全世界で700万人に読まれたロングセラーシリーズの『アメリカの中学生が学んでいる 14歳からの世界史』(ワークマンパブリッシング著/千葉敏生訳)がダイヤモンド社から翻訳出版され、好評を博している。本村凌二氏(東京大学名誉教授)からも「人間が経験できるのはせいぜい100年ぐらい。でも、人類の文明史には5000年の経験がつまっている。わかりやすい世界史の学習は、読者の幸運である」と絶賛されている。その人気の理由は、カラフルで可愛いイラストで世界史の流れがつかめること。それに加えて、世界史のキーパーソンがきちんと押さえられていることも、大きな特徴となる。
そこで本書で登場する歴史人物のなかから、とりわけユニークな存在をピックアップ。今回は帝政ロシアの礎を築いたピョートル大帝を取り上げる。ロシアを西欧化させて近代国家へと生まれ変わらせたピョートル大帝は、一体どんな人物だったのか。著述家・偉人研究家の真山知幸氏に寄稿していただいた。
プーチンが憧れた人物
ロシアのプーチン大統領がウクライナ侵攻にあたって、引き合いに出したのが、ロシア帝国の初代皇帝ピョートル大帝である。
ピョートル大帝は17世紀末~18世紀にかけてロシア皇帝の座に君臨し、西欧化に向けて大きく舵を切った。
大改革を断行しながら、スウェーデンとの長年にわたる領土戦争を繰り広げて、見事に勝利。バルト海の覇者となった。
プーチンはこの大北方戦争に触れて「ピョートル大帝が何かを奪ったわけではなく、取り戻したのだ」として、今回のロシアによるウクライナ侵攻を正当化している。
名リーダーを育んだ「過酷な幼少期」
なんとも時代錯誤な言い分だが、プーチンがピョートル大帝に憧れる気持ちはよく理解できる。
ピョートルは他国が想像もしなかった大胆な行動で世界を驚かせ、ロシアを大国へと変貌させることに成功した。

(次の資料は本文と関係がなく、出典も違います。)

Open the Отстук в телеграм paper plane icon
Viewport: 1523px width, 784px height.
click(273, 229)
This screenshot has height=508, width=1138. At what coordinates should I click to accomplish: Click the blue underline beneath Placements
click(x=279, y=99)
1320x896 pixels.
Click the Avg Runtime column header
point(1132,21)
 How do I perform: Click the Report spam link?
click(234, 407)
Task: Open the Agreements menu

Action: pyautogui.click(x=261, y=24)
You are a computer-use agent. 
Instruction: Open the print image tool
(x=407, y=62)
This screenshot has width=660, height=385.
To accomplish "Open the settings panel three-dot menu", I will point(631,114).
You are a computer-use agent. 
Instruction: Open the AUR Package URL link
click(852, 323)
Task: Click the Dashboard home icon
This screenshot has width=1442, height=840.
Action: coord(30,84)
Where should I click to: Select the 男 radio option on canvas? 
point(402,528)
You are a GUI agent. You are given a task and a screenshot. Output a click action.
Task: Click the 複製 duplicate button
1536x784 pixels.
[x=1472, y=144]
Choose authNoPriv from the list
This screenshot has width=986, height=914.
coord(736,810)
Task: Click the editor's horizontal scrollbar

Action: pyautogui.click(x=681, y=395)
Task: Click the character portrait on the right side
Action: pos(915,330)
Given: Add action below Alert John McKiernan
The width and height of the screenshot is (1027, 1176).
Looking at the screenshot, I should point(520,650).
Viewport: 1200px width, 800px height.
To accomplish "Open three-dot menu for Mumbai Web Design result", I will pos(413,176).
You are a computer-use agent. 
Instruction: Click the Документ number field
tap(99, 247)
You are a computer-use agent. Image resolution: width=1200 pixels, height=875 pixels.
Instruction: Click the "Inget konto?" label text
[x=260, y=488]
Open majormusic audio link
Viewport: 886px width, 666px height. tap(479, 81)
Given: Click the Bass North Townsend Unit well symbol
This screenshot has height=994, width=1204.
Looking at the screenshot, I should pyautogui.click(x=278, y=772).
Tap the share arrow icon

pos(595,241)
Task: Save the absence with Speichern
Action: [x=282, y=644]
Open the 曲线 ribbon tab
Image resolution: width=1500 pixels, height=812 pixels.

なぜ、ピョートルはそんなことが可能だったのか。その理由は、彼が皇帝の座に就いた経緯と、権力闘争の渦中で受けた仕打ちに、凝縮されている。
改革を夢見て亡くなった父
ピョートル大帝は1672年、父のアレクセイ・ミハイロヴィチ帝と、その再婚相手であるナタリヤ・ナルィシュキナの間に生まれた。
父アレクセイの治世は戦いの連続だった。
コサックの反乱もあれば、オスマン帝国、ポーランド、スウェーデンと対峙しなければならなかった。
ロシアが生き残るには、ヨーロッパから優れた技術を学ぶほかなかったが、国内の伝統主義者たちによって、改革を阻まれてきた。
「ロシアの風習の神聖なる遺産を破壊するつもりですか!」
そう責められると、父アレクセイは自分の意見を引っ込めたという。少々疲れたのかもしれない。
壊血病と水腫に侵されて、1676年に47歳で死去。4歳のピョートルを残し、31年あまりの長い治世を終えている。